Changes on both sides have occurred over time. Anti-union folks now pointedly oppose a tenure-stream union, but not explicitly a non-tenure-track (NTT) one. “BECAUSE [caps in original] we are progressive academics from the working class… we oppose unionization for UIUC tenure-track faculty members,” write Burbules and Tolliver. “This doesn’t mean that there aren’t serious problems and inequities to work on, especially for our non-tenure-track colleagues.” But as occurred earlier during the Chief Illiniwek debate, we are now at the point where both sides have dug in their heels and are largely talking past one another. Viewed in a longer perspective, however, a faculty union likely “would not be as bad as union opponents fear, and not as good as union proponents hope,” as one faculty member remarked. While a NTT union would be a progressive step forward, it will not solve all NTT issues. While a tenure-stream union would redistribute power somewhat between faculty and administrators, it is no panacea for stemming corporatization. A faculty union would be reformist. It would not alter the fundamental distribution of power in the academy, any more than a union alters the fundamental nature of capitalism.

At the end of the day, there exists a significant philosophical difference between the two sides. The anti-union argument amounts to sauve qui peut, every person for him/herself, each individual taking their chances in the academic marketplace. This is an agonistic, one-on-one contest with clear winners (so-called academic “stars”) and losers; it is a zero-sum game. Eliminating “fair share” union fees benefits the employer, and stockholders, at the expense of employees. The right-wing says that if you are in the minority in a workplace, the majority of whom voted to unionize, you should not have to pay fees. Unionists counter that in a democracy majority rule carries the day, that a democratically-elected union works for everyone, and, therefore, it is undemocratic and unfair for a minority not to pay their fair share. The pro-union vision is a collective one, rooted in solidarity, we’re all in it together. Granted, there are rights in conflict here. The minority right to not pay “fair share” fees is trumped by the majority vote to form a union mandating such payments. So, too, for example, the minority right of business owners to not serve gays and lesbians, or provide contraceptive health coverage for their employees is, or ought to be, trumped by everyone’s right to equal access under the law.

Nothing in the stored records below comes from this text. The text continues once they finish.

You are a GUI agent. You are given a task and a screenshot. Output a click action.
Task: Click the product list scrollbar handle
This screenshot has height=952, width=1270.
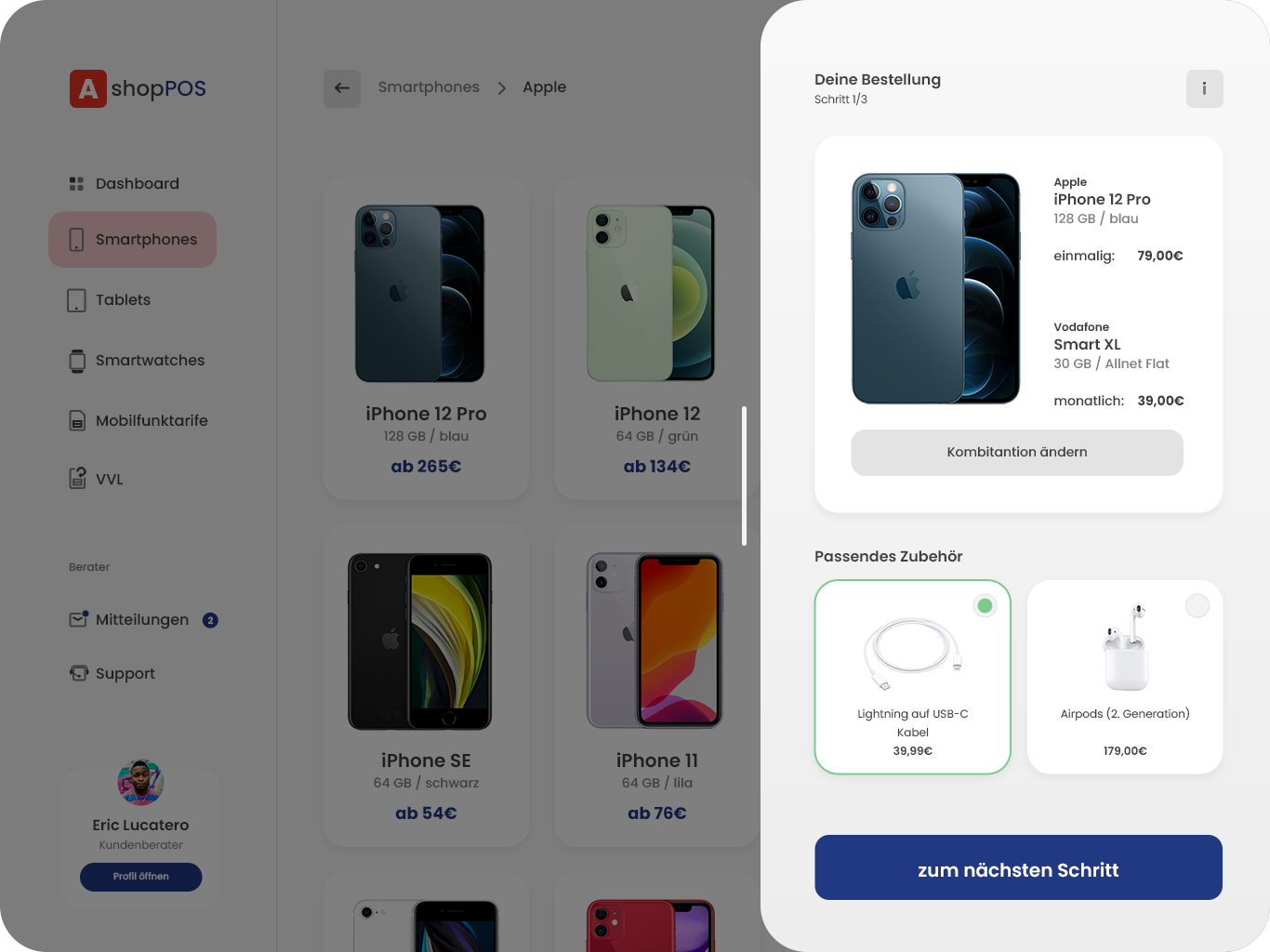click(x=744, y=476)
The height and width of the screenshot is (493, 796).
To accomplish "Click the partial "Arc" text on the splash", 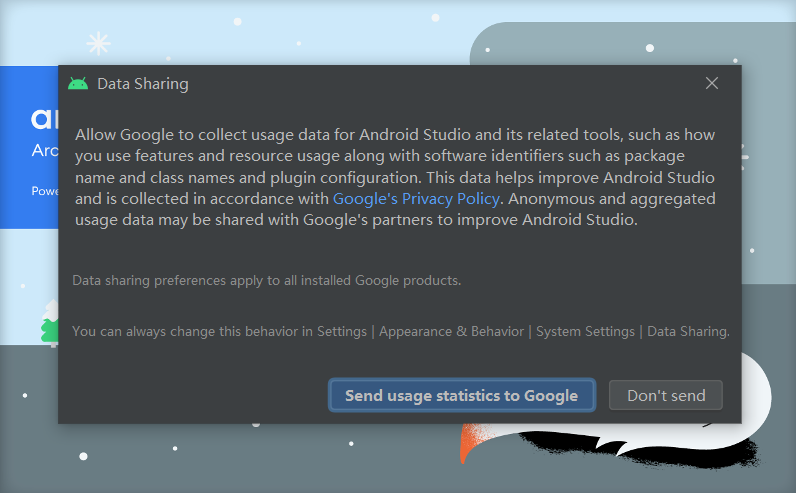I will click(44, 152).
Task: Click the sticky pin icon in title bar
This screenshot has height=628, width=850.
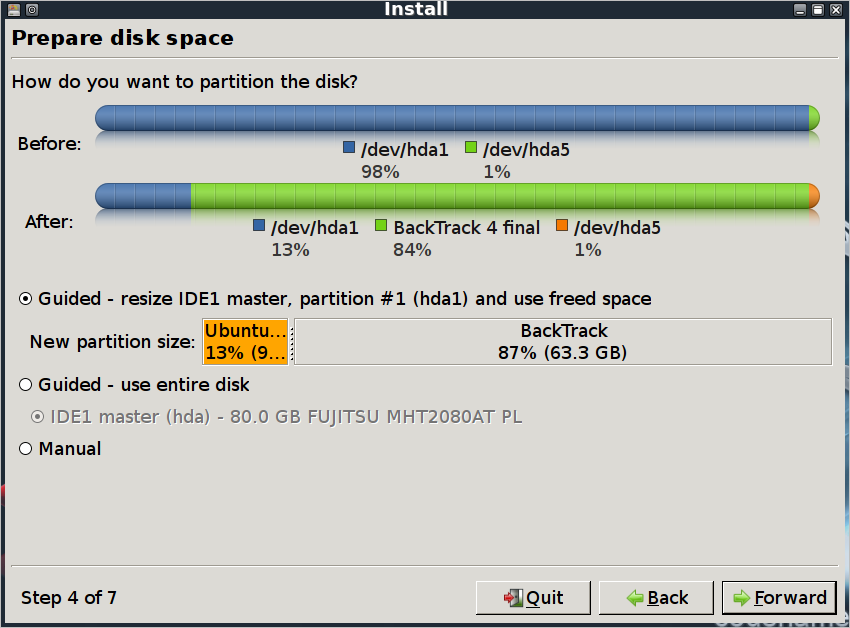Action: (x=32, y=9)
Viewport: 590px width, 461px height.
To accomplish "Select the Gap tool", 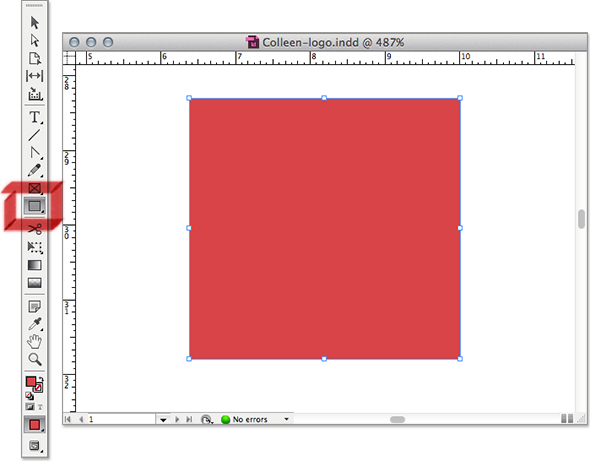I will 35,76.
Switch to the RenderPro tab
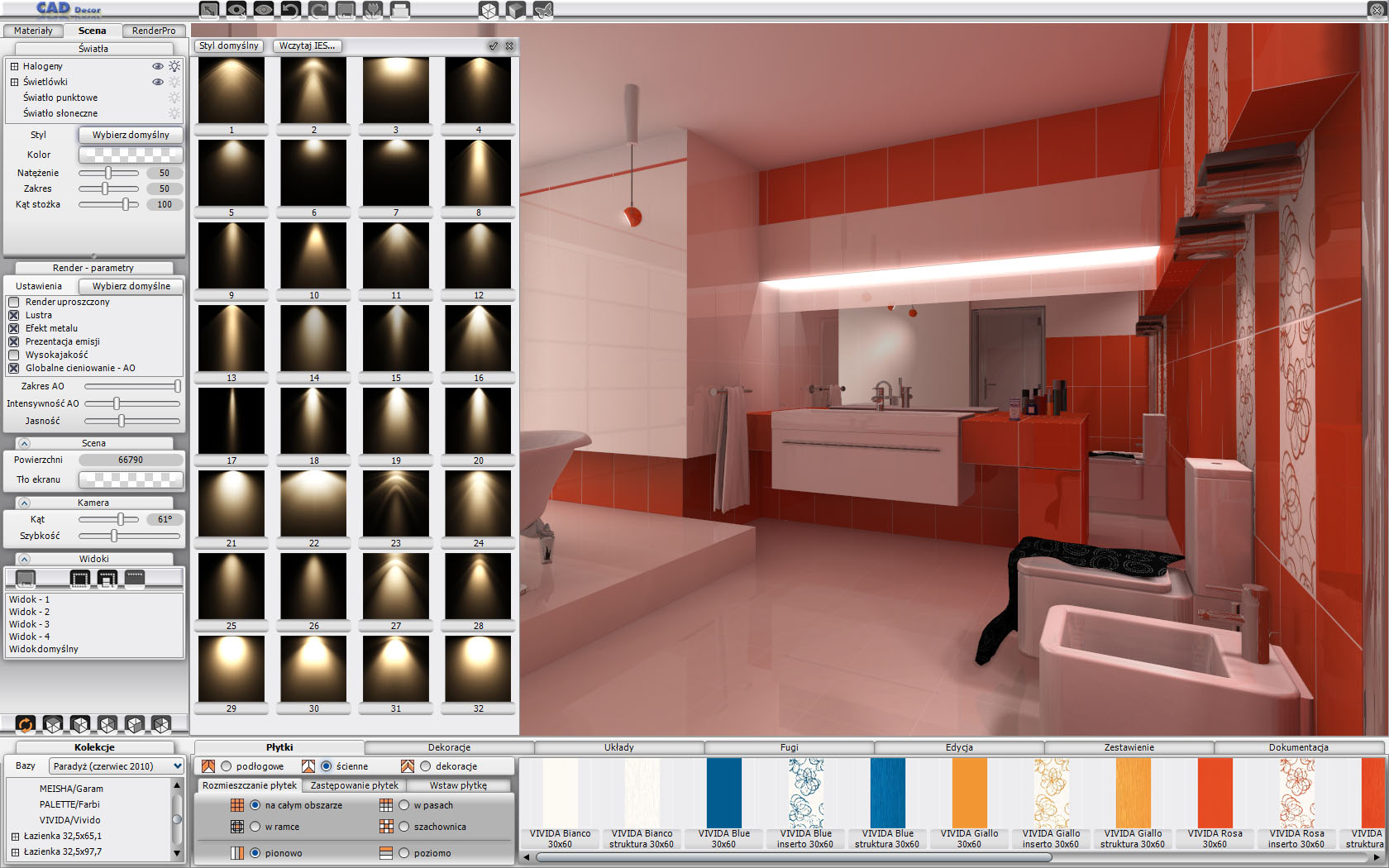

Union supporters stress majority over minority rights. In responding to the anti-union “Preserving Excellence at Illinois” letter, historian Jim Barrett points out, satirically that “Many of the letter’s objections are… to the whole notion of majority rule. It’s true that majority rule applies here [in a vote to unionize] — as it does in state, local and federal elections. That’s a corner we turned a couple of centuries back and most Americans still support the principle.” History professor Mark Steinberg sums it up best. “For me, a faculty union is about democracy (real participatory power for everyone involved in the life of this university and its educational mission, which is itself essential to a democratic society), justice (for each individual regardless of background and rank), and unity (remembering that I am here not only for myself).”

(This is part two of a two part article.)


David Prochaska taught colonialism and visual culture in the UI history department before retiring.